Boyer-Moore String Matching — Middle Level¶
Focus: The two heuristics in full — the bad-character last-occurrence table and the good-suffix table (both its cases) — how to combine them by taking the maximum shift, why the average case is sublinear, the
O(nm)worst case and Galil's rule that makes it linear, and how Boyer-Moore compares to KMP (sibling01-kmp) and Horspool (sibling09-horspool).
Table of Contents¶
- Introduction
- Deeper Concepts
- The Good-Suffix Table (Both Cases)
- Combining the Two Shifts
- Average-Case Sublinearity
- The O(nm) Worst Case and Galil's Rule
- Comparison with Alternatives
- Code Examples
- Error Handling
- Performance Analysis
- Best Practices
- Visual Animation
- Summary
Introduction¶
At junior level the message was: scan right to left, and on a mismatch jump by the bad-character rule. At middle level you learn the second heuristic that makes Boyer-Moore genuinely strong, and the engineering facts that decide correctness and worst-case behaviour:
- How do you build the good-suffix table — both the "another occurrence of the matched suffix exists" case and the "only a prefix of the pattern matches a suffix of the matched part" case?
- Why do you take the maximum of the bad-character and good-suffix shifts, and why is that always safe (never skips a match)?
- Why is the average case sublinear, and what makes a large alphabet so favourable?
- What pathological input forces the plain algorithm into
O(nm), and how does Galil's rule restoreO(n)? - When should you reach for KMP or Horspool instead?
These are the questions that separate "I can write the bad-character version" from "I understand the full algorithm and its guarantees."
Deeper Concepts¶
The two heuristics, restated¶
On a mismatch at pattern index j (text index s + j), with bad character c = T[s + j] and already-matched suffix P[j+1 .. m-1]:
- Bad-character shift:
bc = j - last[c]. Aligncwith its rightmost occurrence inPat or beforej. Ifcis absent (last[c] = -1),bc = j + 1jumpsPpastc. Iflast[c] > j, the value is≤ 0and the rule offers no help — we rely on the good-suffix rule (and clamp to1). - Good-suffix shift:
gs = goodSuffix[j](precomputed). Re-align the matched suffixP[j+1 .. m-1]with another occurrence insideP, or with the longest prefix ofPthat is also a suffix of the matched part.
The actual shift is max(bc, gs), clamped to at least 1.
Two flavours of the bad-character rule¶
There are two common formulations:
- Last-occurrence (original Boyer-Moore):
last[c]= rightmost index ofcin all ofP. Simple,O(m + σ), but can yield a non-positive shift whenlast[c] > j. - Extended / "good" bad-character (per-position):
bcr[c][j]= rightmost occurrence ofcstrictly left ofj. This always gives a positive shift but costsO(mσ)space. Horspool (sibling09) uses a cleaner single-table variant keyed only on the text character aligned with the last pattern position.

▶ PROVIDED MATERIAL:
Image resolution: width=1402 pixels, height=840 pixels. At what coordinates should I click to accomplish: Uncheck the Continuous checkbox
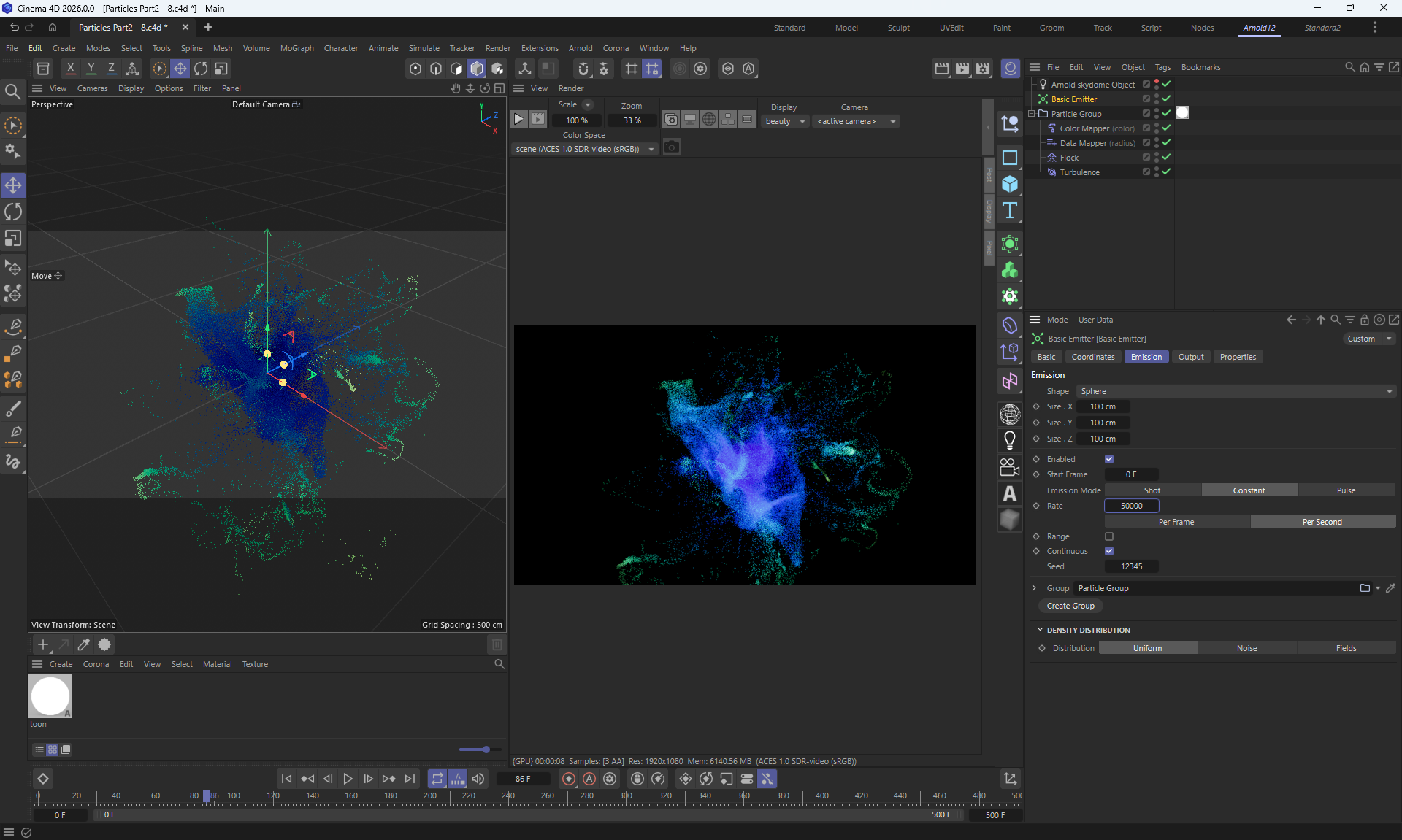tap(1109, 551)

▶ STATED GOAL: In the Boyer-Moore article, how is the actual shift on a mismatch worked out?

▶ SOLUTION FOR THIS PROBLEM: It is the larger of the bad-character shift and the good-suffix shift, clamped to at least 1.